▶ **WORK TO BE COMPLETED**
Set down all of the records exactly.

[Saved entries]
※

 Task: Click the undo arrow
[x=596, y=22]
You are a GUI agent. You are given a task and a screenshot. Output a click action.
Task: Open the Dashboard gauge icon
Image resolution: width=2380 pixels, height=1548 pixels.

※

▶ **SOLUTION TO THIS TASK**
 Task: Click the undo arrow
[x=596, y=22]
You are a GUI agent. You are given a task and a screenshot. Output a click action.
Task: Open the Dashboard gauge icon
Image resolution: width=2380 pixels, height=1548 pixels.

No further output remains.